A recent high-profile case in Baltimore City has raised issues relating to bail and the State’s pretrial system. As editorialized in the Baltimore Sun:
The scenario underscores why a recommendation submitted last month to legislative leaders proposing that the state’s asset-based bail system be “completely eliminated” should be given swift and thorough consideration. Whether defendants are incarcerated before trial should be based on the likelihood they’ll return to court and won’t harm the public rather than on their ability to afford release.
“The use of financial conditions at the bail decision is obsolete, and even dangerous, because financial conditions are not based on risk,” the Governor’s Commission to Reform Maryland’s Pretrial System concluded in its final report.
It’s unclear where Gov.-elect Larry Hogan stands on this issue, but Maryland’s new Attorney General Brian E. Frosh should be a proponent.

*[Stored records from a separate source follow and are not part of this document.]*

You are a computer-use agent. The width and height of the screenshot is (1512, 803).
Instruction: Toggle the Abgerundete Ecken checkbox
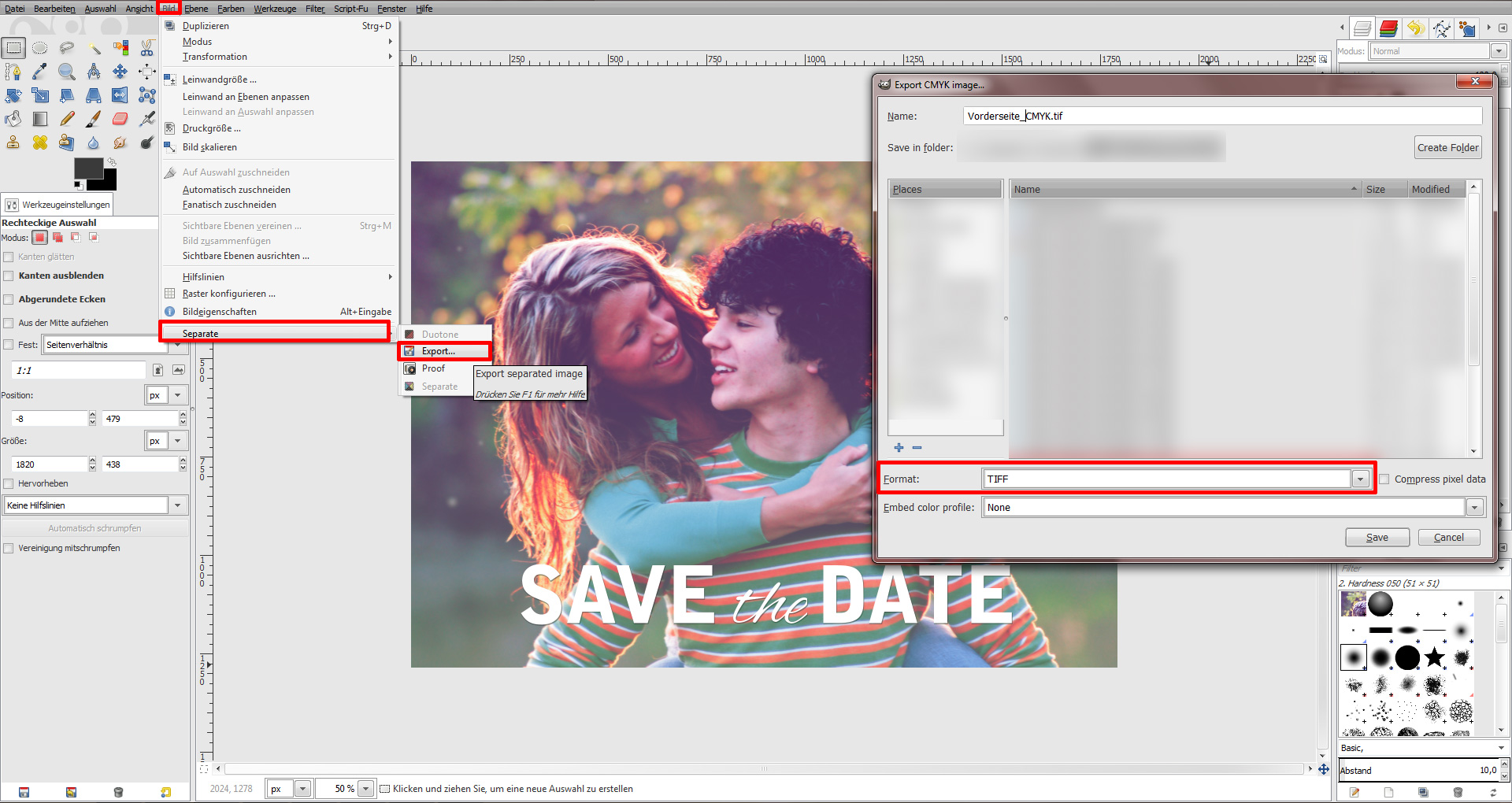click(x=9, y=300)
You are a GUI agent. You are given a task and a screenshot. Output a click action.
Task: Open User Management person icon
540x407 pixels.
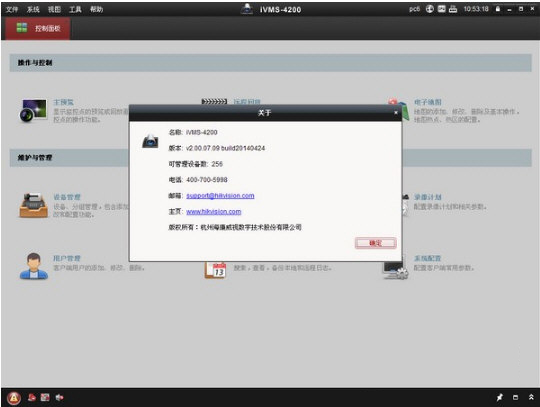click(33, 266)
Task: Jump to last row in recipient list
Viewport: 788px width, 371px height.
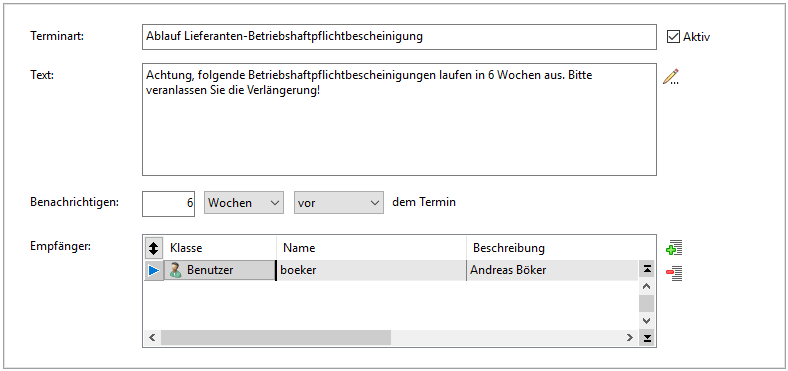Action: point(647,338)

As a legislator, he led an effort in the Senate last year to revamp Maryland’s pretrial release program as the state was trying to figure out how to begin providing attorneys for thousands of indigent defendants at bail hearings.
The editorial makes note of recommendations made in a report released in December by the Governor’s Commission to Reform Maryland’s Pretrial System. As previously reported on Conduit Street, the Governor convened the Commission for the purpose of bringing together experts and interested parties to comprehensively examine the State’s pretrial system and to provide recommendations for reform.